Children possess almost a Santa Clausian vision of Jesus Christ: a man who is kind, who loves children, who gave them the gift of life, the gift of heaven. Christ felt very real to me when I was young but in hindsight I hardly understood a thing about Him. Some might argue that I understood the most important thing about Him: He loved me.
It wasn’t till a little later in life, perhaps around adolescence that I began to wonder if God and Jesus Christ don’t give out their love as liberally as I had once thought. I was very aware of sin. In fact I was consumed by it. I spent years of my life believing that there was a right way to do everything: to pour your cereal, make your bed, do your homework, talk to people, etc. and as a result I started every day sitting over a bowl of cereal feeling quite sure that I was going to hell.
How, I don’t know, but somewhere between 8 and 12 I started to view God as the God of the Old Testament, the one who is always beating the crap out of Israel for doing stupid things, for never listening, for flagrantly disobeying day after day. In my mind I was Israel, and I was bad, very bad.

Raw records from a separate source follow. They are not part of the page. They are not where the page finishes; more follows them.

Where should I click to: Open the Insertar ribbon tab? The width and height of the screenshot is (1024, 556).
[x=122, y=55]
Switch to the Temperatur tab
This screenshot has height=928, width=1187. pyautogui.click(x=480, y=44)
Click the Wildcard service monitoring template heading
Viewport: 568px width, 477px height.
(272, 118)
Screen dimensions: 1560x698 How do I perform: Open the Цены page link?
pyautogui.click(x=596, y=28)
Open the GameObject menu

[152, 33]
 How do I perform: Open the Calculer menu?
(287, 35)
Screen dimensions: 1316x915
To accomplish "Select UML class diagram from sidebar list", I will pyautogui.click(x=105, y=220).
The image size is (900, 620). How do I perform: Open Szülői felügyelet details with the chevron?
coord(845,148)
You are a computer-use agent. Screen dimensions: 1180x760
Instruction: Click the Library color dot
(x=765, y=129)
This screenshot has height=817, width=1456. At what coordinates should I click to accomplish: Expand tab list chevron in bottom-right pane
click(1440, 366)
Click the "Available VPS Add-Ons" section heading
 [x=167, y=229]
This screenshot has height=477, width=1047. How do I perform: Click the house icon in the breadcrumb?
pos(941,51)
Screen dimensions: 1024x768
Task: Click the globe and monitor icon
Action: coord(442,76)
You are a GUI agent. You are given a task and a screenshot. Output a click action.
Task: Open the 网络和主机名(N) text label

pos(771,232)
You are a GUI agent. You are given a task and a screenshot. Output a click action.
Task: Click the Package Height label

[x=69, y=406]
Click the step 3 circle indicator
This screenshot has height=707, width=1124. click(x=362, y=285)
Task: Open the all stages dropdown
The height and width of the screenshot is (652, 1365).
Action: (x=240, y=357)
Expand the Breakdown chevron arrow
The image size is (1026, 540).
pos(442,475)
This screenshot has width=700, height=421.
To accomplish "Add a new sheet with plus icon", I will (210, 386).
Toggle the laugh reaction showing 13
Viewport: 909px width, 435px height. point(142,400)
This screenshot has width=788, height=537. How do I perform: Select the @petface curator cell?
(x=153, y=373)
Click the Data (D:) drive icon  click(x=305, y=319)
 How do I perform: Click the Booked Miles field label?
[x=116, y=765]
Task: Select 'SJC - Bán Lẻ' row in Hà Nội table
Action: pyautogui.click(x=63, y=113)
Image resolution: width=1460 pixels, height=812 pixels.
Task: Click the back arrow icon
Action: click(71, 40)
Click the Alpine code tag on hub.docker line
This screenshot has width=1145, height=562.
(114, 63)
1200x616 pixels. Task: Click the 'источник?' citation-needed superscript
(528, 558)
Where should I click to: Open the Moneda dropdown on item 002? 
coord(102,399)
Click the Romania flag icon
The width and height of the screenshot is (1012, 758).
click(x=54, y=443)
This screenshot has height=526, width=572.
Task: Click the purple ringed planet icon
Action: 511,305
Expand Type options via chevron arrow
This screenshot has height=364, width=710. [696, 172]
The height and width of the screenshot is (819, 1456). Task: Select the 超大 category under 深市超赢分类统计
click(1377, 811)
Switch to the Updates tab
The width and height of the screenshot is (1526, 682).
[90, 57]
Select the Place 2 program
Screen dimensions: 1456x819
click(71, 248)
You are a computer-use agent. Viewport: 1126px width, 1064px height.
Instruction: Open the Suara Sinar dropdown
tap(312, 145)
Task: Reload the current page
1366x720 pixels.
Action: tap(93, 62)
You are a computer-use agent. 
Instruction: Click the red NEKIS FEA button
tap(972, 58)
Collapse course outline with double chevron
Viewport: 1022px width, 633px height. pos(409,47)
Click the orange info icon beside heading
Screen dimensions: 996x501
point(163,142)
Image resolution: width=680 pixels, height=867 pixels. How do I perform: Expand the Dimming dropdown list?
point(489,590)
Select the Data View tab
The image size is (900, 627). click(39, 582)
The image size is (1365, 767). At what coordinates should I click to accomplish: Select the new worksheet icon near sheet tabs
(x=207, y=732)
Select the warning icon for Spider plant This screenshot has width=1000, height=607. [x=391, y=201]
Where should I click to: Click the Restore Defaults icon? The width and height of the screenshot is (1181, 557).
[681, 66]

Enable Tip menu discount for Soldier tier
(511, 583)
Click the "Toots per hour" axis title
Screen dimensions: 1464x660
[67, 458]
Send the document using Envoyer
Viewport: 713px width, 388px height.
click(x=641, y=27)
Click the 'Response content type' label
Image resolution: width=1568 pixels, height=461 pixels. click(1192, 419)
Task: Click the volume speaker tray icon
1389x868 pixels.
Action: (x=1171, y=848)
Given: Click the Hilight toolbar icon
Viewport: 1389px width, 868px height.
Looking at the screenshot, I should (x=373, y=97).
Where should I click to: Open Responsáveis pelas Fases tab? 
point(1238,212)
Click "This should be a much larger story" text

Many things came as a result of this closely held, albeit false belief. First off, I spent every waking moment feeling guilty. Not only was I guilty for things I’d done, including things that don’t fall under even the widest umbrella of sin, but I even felt guilty for things I hadn’t done. For things other people had done. I don’t know how that works. I have no logical explanation, but I just felt like everything was my fault and somehow I had to pay.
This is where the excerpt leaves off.